EXERCISE GOAL - Print every line of the listing below, starting with the line that holds "You are a GUI" and going on through the line that holds "1568x769 pixels.", both included, and print nothing else.

DATA PROVIDED -

+++++

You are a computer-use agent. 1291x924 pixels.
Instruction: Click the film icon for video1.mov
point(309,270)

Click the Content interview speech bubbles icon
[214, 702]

+++++

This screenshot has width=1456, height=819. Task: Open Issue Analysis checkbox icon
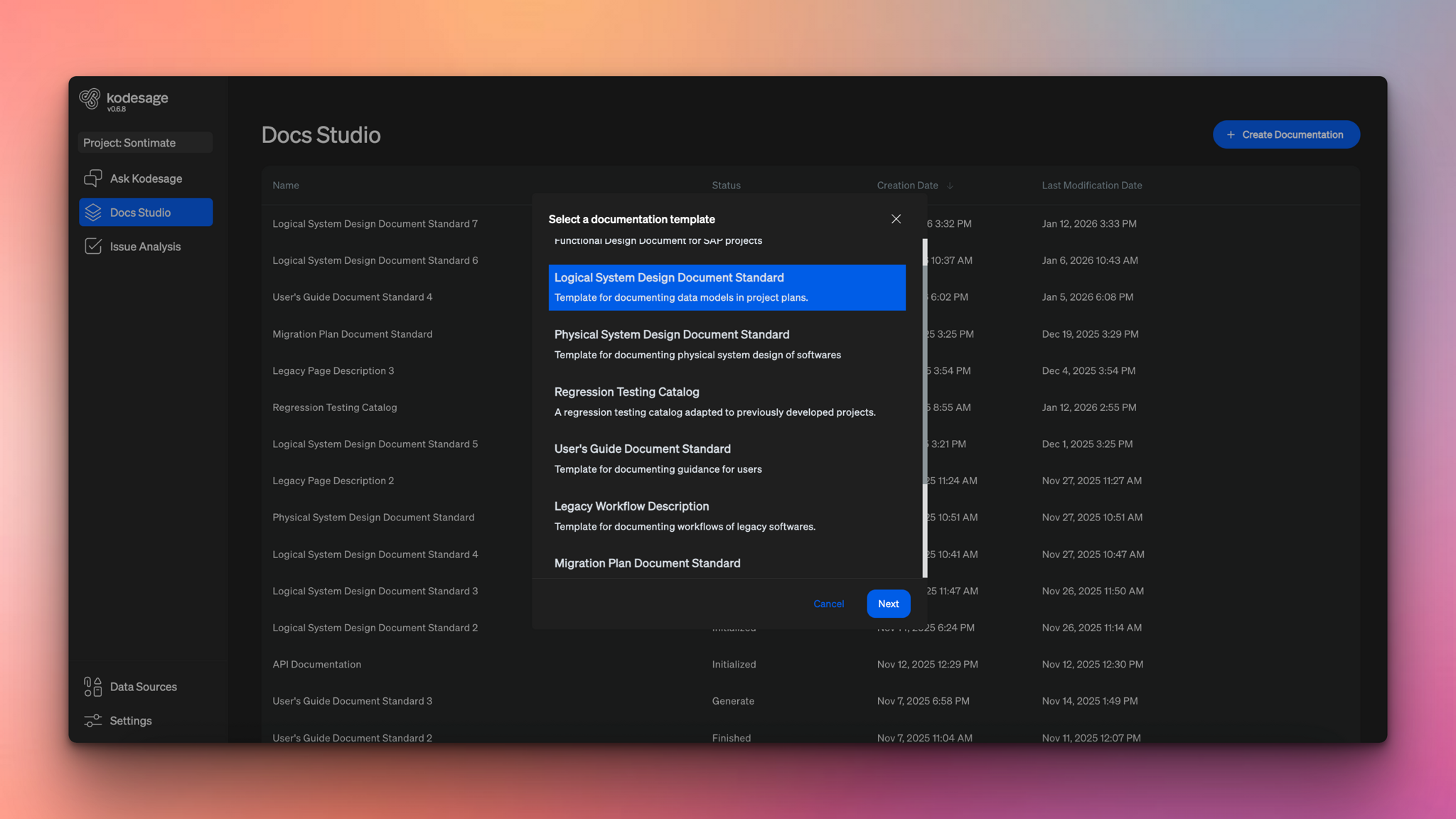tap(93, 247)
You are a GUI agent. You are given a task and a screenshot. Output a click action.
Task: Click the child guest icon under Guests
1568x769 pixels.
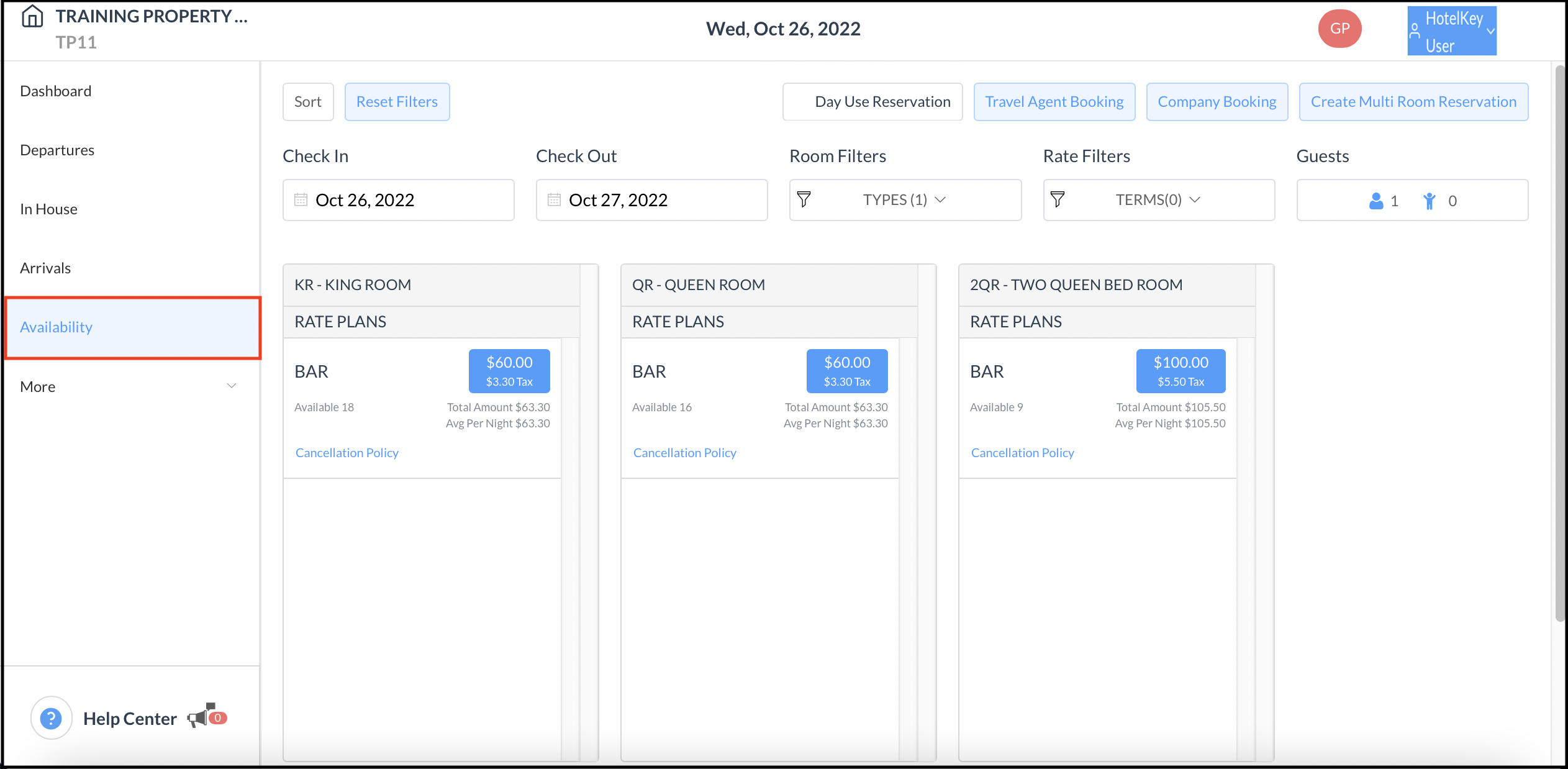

+++++

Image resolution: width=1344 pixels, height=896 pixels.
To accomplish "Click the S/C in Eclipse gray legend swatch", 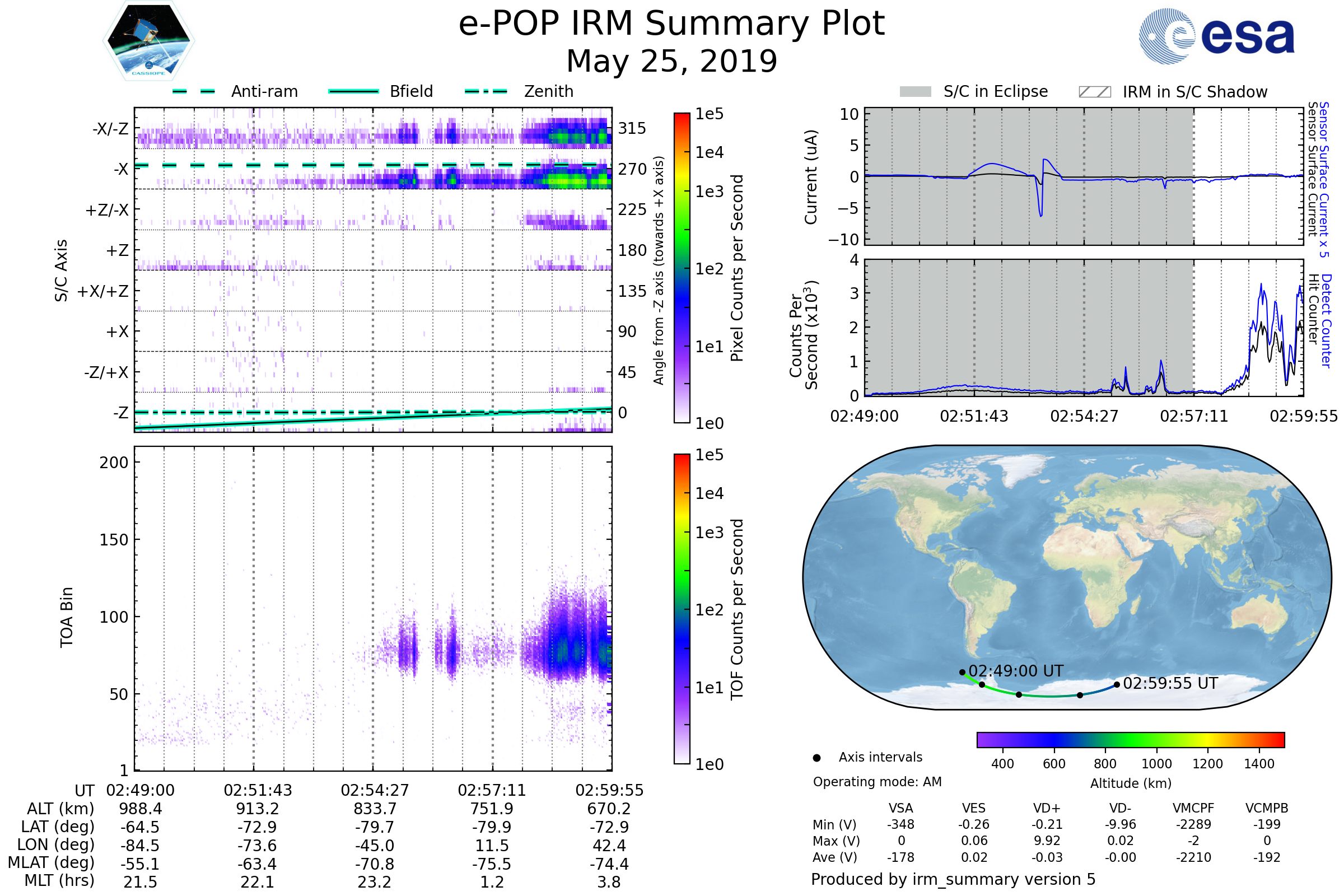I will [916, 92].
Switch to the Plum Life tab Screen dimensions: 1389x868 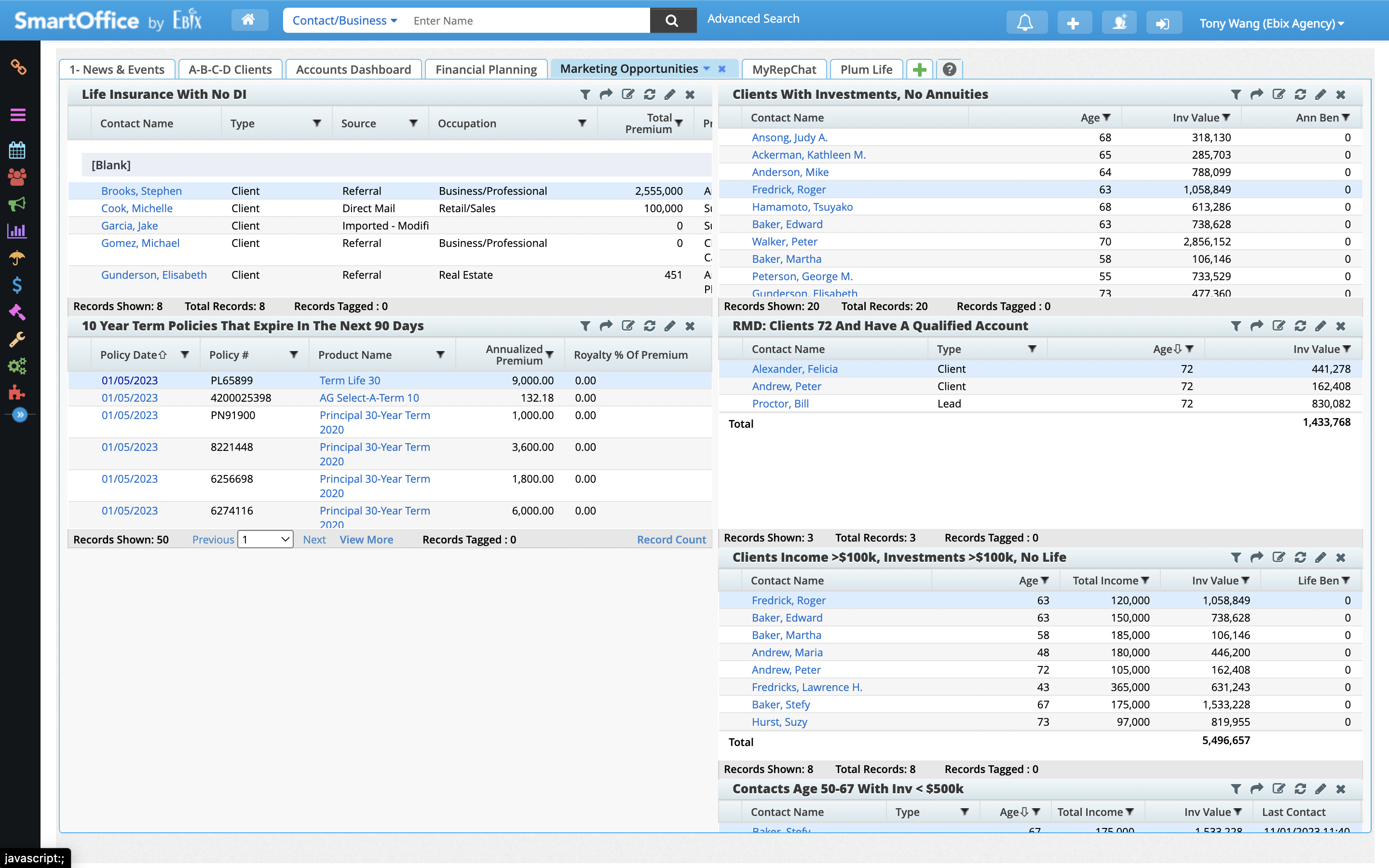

+++++

RESPONSE AREA -
You are a GUI agent. You are given a task and a screenshot. Output a click action.
Task: Click the child guest icon under Guests
1568x769 pixels.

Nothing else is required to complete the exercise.